Another indication that this may be more of a checkbox exercise will come next week. All three figures in the meeting have been cleared by the special counsel to testify to Congressional committees also probing Russian influence, with Don Jr and Manafort scheduled for next Wednesday, with Kushner testifying in a separate closed session. All of the testimony is voluntary, not compelled, which indicates that none of the three are too concerned about the legal impact of testifying before Congress. That testimony could complicate Mueller’s investigation, which is why the committee sought his clearance beforehand. That would tend to imply that none of the three is a particular target, although that doesn’t mean that they couldn’t talk themselves into that position.

Politically, of course, the potential for damage is present, but more from the testimony than the records request. It remains to be seen whether the triumvirate can offer an explanation that will satisfy the majority of Americans, and a CNN poll released today shows that there are a lot who need convincing:

Only a plurality of Republicans are buying the “anyone would have taken the meeting” argument. The biggest threat is how long this stays in the news.

Update: Reuters reports that Veselnitskaya represented a military unit of the Russian intelligence bureau FSB in land disputes a few years back:

The documents show that the lawyer, Natalia Veselnitskaya, successfully represented the FSB’s interests in a legal wrangle over ownership of an upscale property in northwest Moscow between 2005 and 2013.

The FSB, successor to the Soviet-era KGB service, was headed by Vladimir Putin before he became Russian president.

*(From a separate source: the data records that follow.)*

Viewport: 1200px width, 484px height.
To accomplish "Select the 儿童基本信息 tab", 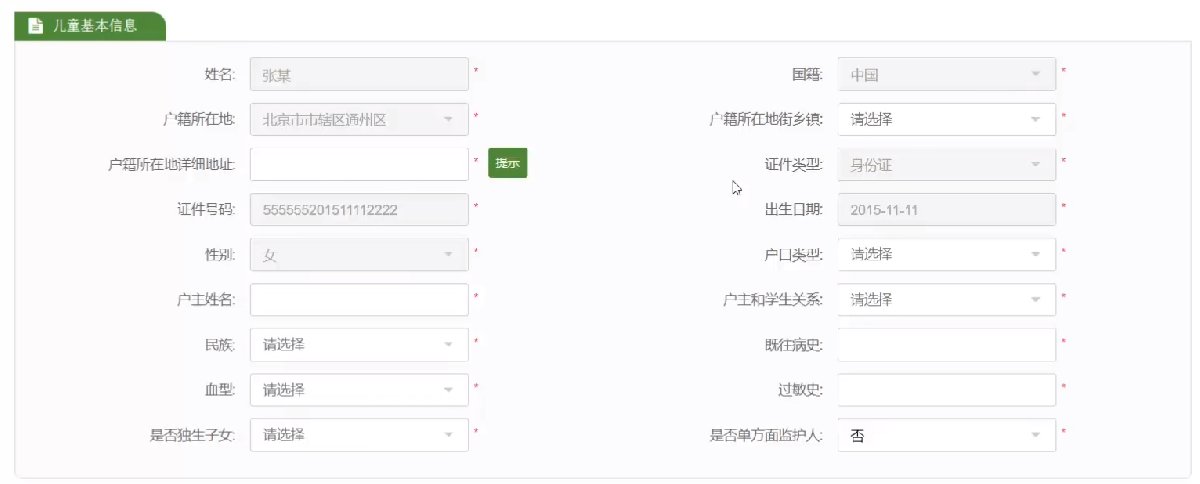I will [x=95, y=26].
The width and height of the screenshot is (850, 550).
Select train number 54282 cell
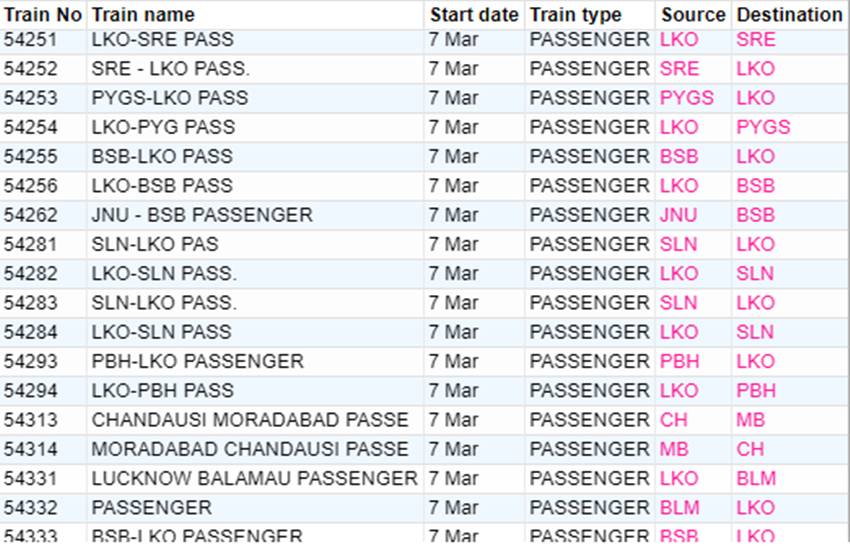pos(31,273)
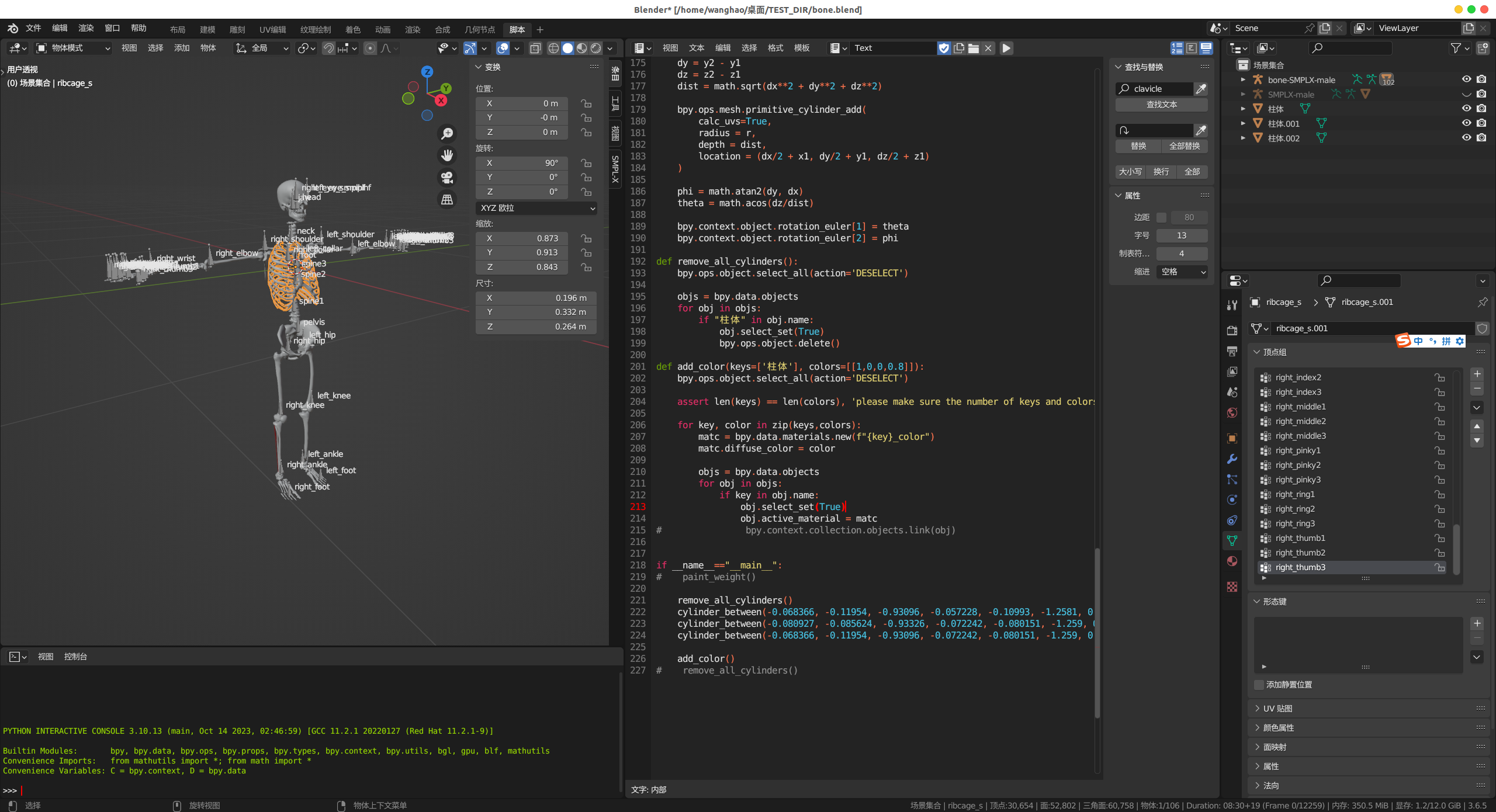Click the 字号 font size field
Screen dimensions: 1496x812
click(x=1181, y=235)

There is no suggestion that Veselnitskaya is an employee of the Russian government or intelligence services, and she has denied having anything to do with the Kremlin.

But the fact she represented the FSB in a court case may raise questions among some U.S. politicians.

It’s certainly a connection. It’s not terribly clear that it’s a substantive connection, but it is a very good demonstration of why professional campaigns vet people for access to significant officials before allowing a meeting to take place.